Fourth ASA/ASJ Joint Meeting, Honolulu, Hawaii
Voice as Artistic Expression in Noh
Hideki Kawahara
(kawahara@sys.wakayama-u.ac.jp)
Popular version of paper 1pMU1.
A technique for remaking speech1, which was originally demonstrated by the Voder speech synthesizer at the New York World's Fair of 1939 and shortly afterwards by the Vocoder speech analyzer and resynthesizer, was developed at Bell Labs seven decades ago by a research physicist, Homer W. Dudley. Now this technology has been revived, modified, and improved in the form of STRAIGHT2,3 for high quality speech manipulation, using modern computational technology, in order to try to discover how emotion is communicated by voice quality control and to learn how to reproduce these characteristics computationally by manipulating acoustic parameters.

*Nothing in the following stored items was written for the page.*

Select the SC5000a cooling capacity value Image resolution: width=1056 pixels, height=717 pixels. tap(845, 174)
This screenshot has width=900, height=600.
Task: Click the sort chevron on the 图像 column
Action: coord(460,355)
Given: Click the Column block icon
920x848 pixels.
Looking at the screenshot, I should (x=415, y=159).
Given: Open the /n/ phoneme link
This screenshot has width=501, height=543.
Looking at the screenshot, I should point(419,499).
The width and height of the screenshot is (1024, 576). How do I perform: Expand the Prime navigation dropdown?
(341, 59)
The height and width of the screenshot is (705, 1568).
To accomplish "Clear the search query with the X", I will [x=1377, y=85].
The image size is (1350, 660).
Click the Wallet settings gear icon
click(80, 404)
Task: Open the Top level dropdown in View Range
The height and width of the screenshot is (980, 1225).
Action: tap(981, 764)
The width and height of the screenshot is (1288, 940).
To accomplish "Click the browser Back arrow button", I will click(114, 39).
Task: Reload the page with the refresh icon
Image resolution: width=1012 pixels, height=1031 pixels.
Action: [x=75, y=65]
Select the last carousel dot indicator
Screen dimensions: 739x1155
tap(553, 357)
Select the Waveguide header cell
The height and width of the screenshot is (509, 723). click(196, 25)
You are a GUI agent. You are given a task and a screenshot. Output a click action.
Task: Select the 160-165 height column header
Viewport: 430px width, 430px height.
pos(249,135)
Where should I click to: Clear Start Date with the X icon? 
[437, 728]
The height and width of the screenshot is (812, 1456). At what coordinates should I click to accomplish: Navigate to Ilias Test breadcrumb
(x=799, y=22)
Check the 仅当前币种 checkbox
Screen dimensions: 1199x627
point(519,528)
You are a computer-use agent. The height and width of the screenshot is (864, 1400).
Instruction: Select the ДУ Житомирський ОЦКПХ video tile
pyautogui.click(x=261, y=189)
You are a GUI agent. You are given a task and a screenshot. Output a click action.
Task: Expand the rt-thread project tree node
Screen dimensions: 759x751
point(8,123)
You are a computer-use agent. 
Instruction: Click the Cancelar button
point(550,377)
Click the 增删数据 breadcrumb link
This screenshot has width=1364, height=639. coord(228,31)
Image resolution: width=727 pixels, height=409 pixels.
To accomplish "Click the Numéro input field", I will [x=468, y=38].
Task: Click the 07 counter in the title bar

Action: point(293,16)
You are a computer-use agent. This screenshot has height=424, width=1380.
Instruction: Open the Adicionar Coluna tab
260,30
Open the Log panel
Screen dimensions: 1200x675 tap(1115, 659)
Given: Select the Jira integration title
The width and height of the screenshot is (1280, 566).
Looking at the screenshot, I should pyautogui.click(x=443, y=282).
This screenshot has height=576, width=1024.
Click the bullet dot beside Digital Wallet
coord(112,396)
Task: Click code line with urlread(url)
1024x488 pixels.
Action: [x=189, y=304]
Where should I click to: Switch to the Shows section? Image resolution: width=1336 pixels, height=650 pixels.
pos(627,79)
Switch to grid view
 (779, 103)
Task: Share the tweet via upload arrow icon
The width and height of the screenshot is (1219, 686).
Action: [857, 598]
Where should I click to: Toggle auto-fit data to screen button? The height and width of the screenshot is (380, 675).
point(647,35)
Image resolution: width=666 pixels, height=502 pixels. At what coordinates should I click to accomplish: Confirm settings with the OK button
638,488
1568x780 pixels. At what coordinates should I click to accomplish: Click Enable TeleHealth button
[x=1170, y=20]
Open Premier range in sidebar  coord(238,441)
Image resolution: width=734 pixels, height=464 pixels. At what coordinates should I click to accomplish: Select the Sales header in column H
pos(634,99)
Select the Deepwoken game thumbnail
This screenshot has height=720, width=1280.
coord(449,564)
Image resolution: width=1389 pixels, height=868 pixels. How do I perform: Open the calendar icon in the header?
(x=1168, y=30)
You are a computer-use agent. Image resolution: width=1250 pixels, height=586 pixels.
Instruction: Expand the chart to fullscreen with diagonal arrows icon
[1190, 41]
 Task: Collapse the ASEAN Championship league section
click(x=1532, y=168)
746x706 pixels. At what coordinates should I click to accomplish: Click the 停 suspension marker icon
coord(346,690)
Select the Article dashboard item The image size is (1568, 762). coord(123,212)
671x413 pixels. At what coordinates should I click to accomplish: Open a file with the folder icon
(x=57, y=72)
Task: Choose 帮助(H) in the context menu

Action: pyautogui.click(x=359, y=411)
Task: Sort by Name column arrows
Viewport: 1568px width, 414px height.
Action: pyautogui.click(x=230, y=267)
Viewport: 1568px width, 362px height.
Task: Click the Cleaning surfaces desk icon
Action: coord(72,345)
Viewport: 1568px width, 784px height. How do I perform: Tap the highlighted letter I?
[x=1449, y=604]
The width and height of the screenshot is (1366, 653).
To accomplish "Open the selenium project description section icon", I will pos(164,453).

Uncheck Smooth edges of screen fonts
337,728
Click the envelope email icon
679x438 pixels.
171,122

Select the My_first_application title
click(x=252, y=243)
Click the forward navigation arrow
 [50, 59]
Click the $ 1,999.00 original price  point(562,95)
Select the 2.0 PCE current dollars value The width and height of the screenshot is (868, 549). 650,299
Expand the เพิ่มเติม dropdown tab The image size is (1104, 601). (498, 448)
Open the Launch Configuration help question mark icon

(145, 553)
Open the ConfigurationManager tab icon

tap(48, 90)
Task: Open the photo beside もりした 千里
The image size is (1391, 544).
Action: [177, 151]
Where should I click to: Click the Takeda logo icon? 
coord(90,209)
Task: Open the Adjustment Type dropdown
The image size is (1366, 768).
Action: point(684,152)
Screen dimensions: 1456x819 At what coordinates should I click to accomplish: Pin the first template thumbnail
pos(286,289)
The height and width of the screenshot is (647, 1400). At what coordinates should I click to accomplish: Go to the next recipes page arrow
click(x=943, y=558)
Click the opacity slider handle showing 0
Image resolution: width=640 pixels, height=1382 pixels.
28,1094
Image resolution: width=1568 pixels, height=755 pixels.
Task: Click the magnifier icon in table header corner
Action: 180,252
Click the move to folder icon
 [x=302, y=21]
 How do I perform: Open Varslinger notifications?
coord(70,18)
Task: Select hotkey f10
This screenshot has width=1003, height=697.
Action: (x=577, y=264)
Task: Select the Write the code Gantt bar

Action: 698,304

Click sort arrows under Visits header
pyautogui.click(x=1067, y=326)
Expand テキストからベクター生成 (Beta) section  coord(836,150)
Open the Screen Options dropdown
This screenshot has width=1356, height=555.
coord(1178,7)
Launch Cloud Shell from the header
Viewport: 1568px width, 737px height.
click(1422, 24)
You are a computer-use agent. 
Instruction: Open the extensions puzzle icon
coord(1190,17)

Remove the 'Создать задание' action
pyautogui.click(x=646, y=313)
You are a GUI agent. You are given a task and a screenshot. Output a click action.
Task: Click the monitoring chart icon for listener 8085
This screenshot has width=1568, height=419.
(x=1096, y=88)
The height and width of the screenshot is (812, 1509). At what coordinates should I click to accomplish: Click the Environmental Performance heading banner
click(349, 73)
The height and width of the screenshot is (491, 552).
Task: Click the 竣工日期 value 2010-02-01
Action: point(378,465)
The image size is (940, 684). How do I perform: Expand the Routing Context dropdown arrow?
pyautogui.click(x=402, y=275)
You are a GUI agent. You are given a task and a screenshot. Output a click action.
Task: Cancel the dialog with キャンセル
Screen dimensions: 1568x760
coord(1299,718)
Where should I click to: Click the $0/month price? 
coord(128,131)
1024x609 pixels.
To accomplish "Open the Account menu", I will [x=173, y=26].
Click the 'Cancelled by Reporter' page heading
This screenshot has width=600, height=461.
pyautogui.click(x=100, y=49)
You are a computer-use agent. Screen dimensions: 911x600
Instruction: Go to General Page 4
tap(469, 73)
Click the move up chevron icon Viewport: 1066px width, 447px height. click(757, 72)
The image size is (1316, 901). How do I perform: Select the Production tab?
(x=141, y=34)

The artistically expressive modes of subtle, stylized voice quality in Noh4 are a great challenge for analysis and synthesis. Noh, the quintessential Japanese theatre, with a continuous performance tradition of over seven centuries, provides us with a contemporary, living link to ancient theatrical traditions, handed down from father to son. The voice quality of the 'shite' (master player) conveys the emotional state of the character and transcends the limitations of language. This difficult vocal genre is a real test for the techniques of STRAIGHT, which uses advanced signal processing for analysis, synthesis, and morphing5 of the acoustic signal. The complex vocal techniques of Noh have pinpointed where the analysis/synthesis algorithms are currently inadequate to cope with human voice characteristics, particularly those associated with aperiodic laryngeal voice production, a key element in emotional speech.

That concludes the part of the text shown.